DIRECTIONS:
(A) Answer these from the post on Virginia legal separation:
(i) Which other state does the author say you'd expect to be close to Virginia on divorce law, though in many cases it isn't?
(ii) What two conditions make a person legally separated in Virginia?
(iii) Who posted the article, and on what date?
(B) Return the passage of the Virginia legal separation post from "In Virginia, there’s" up to and including "What is cohabitation?".
(C) Write the next part of the post on Virginia legal separation, picking up after its final sentence.
PAGE EXTRACT start
Filing for Virginia Legal Separation

Posted on Oct 30, 2017 by Katie Carter

Divorce is one of those areas of law that is very state-specific.  Unlike certain areas of law that are federally controlled, each state is largely responsible for the divorce laws that govern in their courts.  The states are, as they say, the social laboratories.

So, it’s kind of hard to know, from state to state, how the laws differ.  If you talk to an attorney who is licensed in a different state, you’ll probably find that there are LOTS of things that are different from another state.  There may be similar aspects, but there are lots of different ones, too.  In fact, whenever someone asks me about divorce who lives in a different state, I tell them the truth – that I really can’t even give advice on divorce that would carryover to another state.  Even one like North Carolina, where you’d think we’d be pretty close – in many cases, we aren’t!

All that to say that, though it may be one way in one state, that doesn’t necessarily mean it’s the case in another state.  When it comes to separation, there can be a lot of variation in how it works under the law in different places.  And that’s tricky, because it’s the first step towards a divorce.   People usually have a lot of questions about separation.  When am I separated?  How do I file for a legal separation?  Can I live separate under the same roof?  Do I have to tell him we’re separated?  When do I tell the kids we’re separated?  And so on and so forth, ad nauseum.

I totally get it.  It’s confusing.  And it’s important to get it right.  You don’t want to think that you’re separated, only to find out later that you weren’t at all and have to start all over again!

Filing for Legal Separation

In Virginia, there’s no such thing as filing for legal separation.  There’s no official paperwork, and there’s no court appearance required in order to separate from your husband.  So that’s good!  It’s easy, and it won’t cost you any money.  You definitely don’t need an attorney at this stage in the game, either.

When are you separated in Virginia if you aren’t filing for legal separation?

In Virginia, you are legally separated when (1) you form the intention to end the marriage, and (2) you stop cohabitating as husband and wife. Those two things happen pretty simultaneously in most cases.  Once you decide to end the marriage (a decision you can make on your own, without any input from him, and without formally telling him), you’ll have to stop cohabitating.

What is cohabitation?

Cohabitation is a fancy legal word we use to describe when two people live together as husband and wife (or wife and wife, or husband and husband).   When you live together as husband and wife (or, again, wife and wife or husband and husband), you do certain things.  You grocery shop for each other.  You cook for and clean up after each other.  You do each other’s laundry.  You share a computer.  You sleep in the same bed. You probably also wear wedding rings or other jewelry to celebrate your commitment. You do things together outside of the home, too.  You hold yourselves out as husband and wife.  You celebrate anniversary dinners at restaurants.  You ride in the car to places together.  You sit together at your son’s soccer games.  You arrive together to your daughter’s parent/teacher conference.  You attend church together. It’s about holding yourself out as husband and wife.  It’s about behaving in a way that would make people recognize you as a couple.

To be separated, you have to stop doing those things – both inside of and outside of the home.  You should be behaving as though you’re separated, which means that you should act the way you would if you and your husband were strangers living in separate physical spaces.
PAGE EXTRACT end
PROVIDED MATERIAL start
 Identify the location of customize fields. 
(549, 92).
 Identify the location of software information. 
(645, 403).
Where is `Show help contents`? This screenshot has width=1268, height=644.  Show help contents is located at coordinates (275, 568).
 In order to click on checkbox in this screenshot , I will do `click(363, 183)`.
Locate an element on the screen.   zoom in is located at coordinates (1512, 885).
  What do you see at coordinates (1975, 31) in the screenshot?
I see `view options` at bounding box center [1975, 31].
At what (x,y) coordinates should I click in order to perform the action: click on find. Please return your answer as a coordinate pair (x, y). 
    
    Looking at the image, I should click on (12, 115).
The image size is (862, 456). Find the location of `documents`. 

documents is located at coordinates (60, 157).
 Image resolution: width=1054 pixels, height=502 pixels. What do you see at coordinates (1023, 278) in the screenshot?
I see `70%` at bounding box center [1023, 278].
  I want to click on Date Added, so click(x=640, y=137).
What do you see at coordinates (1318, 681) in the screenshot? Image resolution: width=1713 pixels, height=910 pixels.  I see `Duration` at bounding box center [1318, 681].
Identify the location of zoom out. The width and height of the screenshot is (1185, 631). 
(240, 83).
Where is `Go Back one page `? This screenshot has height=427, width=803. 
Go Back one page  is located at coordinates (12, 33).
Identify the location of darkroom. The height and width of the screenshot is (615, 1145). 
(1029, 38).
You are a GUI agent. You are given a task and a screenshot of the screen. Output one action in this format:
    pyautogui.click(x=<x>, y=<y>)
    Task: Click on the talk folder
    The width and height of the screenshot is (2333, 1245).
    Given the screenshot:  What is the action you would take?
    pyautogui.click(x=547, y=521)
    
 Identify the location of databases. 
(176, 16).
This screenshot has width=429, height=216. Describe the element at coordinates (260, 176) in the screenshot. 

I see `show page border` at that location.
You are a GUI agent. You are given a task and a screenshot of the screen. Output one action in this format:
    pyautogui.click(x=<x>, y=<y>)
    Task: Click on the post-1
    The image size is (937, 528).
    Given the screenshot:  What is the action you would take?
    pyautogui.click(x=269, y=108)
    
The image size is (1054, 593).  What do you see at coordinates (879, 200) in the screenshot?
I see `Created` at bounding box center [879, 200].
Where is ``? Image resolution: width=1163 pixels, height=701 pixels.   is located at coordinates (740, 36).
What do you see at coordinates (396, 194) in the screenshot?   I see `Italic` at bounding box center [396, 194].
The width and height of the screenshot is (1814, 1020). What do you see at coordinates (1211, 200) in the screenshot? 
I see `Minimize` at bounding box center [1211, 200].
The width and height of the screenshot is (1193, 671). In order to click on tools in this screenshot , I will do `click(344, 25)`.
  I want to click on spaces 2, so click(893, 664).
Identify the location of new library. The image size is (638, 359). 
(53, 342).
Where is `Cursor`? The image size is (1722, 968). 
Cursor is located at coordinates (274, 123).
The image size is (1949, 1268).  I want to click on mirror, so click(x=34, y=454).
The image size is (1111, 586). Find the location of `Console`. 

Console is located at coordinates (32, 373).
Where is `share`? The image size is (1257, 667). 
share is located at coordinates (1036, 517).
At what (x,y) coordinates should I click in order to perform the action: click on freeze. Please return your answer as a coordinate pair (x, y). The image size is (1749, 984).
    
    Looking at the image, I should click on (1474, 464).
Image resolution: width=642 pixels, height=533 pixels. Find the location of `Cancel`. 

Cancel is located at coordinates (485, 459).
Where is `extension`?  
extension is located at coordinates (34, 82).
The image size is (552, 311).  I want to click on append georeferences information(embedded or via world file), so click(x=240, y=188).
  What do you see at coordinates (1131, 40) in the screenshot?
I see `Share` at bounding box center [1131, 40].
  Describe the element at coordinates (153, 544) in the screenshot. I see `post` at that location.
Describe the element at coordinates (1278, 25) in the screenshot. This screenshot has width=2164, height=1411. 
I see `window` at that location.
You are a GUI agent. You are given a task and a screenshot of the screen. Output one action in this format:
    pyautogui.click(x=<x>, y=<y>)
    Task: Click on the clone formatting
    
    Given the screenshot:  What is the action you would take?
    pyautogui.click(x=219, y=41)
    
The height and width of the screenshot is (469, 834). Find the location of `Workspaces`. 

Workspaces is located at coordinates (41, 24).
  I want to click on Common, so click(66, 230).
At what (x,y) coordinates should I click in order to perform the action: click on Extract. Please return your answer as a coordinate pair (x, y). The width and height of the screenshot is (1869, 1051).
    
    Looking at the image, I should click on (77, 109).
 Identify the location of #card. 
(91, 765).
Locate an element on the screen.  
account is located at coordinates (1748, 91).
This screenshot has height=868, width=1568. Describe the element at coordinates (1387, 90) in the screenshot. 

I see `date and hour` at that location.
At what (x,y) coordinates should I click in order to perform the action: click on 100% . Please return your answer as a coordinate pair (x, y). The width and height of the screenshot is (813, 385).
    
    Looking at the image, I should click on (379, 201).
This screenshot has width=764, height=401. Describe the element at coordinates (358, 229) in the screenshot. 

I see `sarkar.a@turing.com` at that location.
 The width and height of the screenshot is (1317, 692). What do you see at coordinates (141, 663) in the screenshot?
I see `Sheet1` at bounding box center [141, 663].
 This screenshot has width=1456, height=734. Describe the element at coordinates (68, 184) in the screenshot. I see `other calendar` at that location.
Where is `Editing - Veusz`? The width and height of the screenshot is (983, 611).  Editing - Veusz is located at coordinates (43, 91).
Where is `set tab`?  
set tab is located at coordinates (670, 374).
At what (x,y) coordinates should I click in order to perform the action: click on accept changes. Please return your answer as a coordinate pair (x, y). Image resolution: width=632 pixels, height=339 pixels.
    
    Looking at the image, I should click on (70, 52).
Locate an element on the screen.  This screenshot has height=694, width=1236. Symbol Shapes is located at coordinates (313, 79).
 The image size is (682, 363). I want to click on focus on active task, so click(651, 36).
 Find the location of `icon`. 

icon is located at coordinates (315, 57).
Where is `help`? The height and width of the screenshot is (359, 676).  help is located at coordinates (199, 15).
PROVIDED MATERIAL end
ANSWERS FOR THE TASKS:
(A)
(i) North Carolina.
(ii) You form the intention to end the marriage, and you stop cohabitating as husband and wife.
(iii) Katie Carter, on Oct 30, 2017.

(B)
In Virginia, there’s no such thing as filing for legal separation.  There’s no official paperwork, and there’s no court appearance required in order to separate from your husband.  So that’s good!  It’s easy, and it won’t cost you any money.  You definitely don’t need an attorney at this stage in the game, either.

When are you separated in Virginia if you aren’t filing for legal separation?

In Virginia, you are legally separated when (1) you form the intention to end the marriage, and (2) you stop cohabitating as husband and wife. Those two things happen pretty simultaneously in most cases.  Once you decide to end the marriage (a decision you can make on your own, without any input from him, and without formally telling him), you’ll have to stop cohabitating.

What is cohabitation?

(C)
You should also stop playing the happy couple in public.  For most people, that’s harder.  For those of us raised in the south, it’s hard to air your dirty laundry in public!  None of us want people to know what’s going on at home, especially when it’s not good stuff!  In the age of social media, we all want to make our lives appear as good as our neighbor’s, too—so there’s also that point working against us. You’ll want to represent yourself as a separated couple, even to friends, family, neighbors, and acquaintances, no matter how hard it may be.  It’s pretty difficult.

Can we live separate under the same roof?

Most of the time, yes.  Technically, it’s a little bit risky, because, at the end of your period of separation (which, in Virginia, is one year, unless you have a signed separation agreement and no children under the age of 18, in which case you can get by with just 6 months of separation), you will have to testify (and have a corroborating witness testify) that you were truly separated for that period of time.  It can be easy to fall into familiar patterns if you’re still living together, and those patterns can defeat your claim that you were separated.

Or, worse, if you live separate under the same roof, you may subject yourself and your children to a difficult domestic situation. Most of the time, I find there’s really no difficulty with cases where the parties truly lived separate under the same roof.  Technically, though, there could be, and in many cases judges require these parties to have a hearing for their uncontested divorce, rather than doing a divorce by affidavit.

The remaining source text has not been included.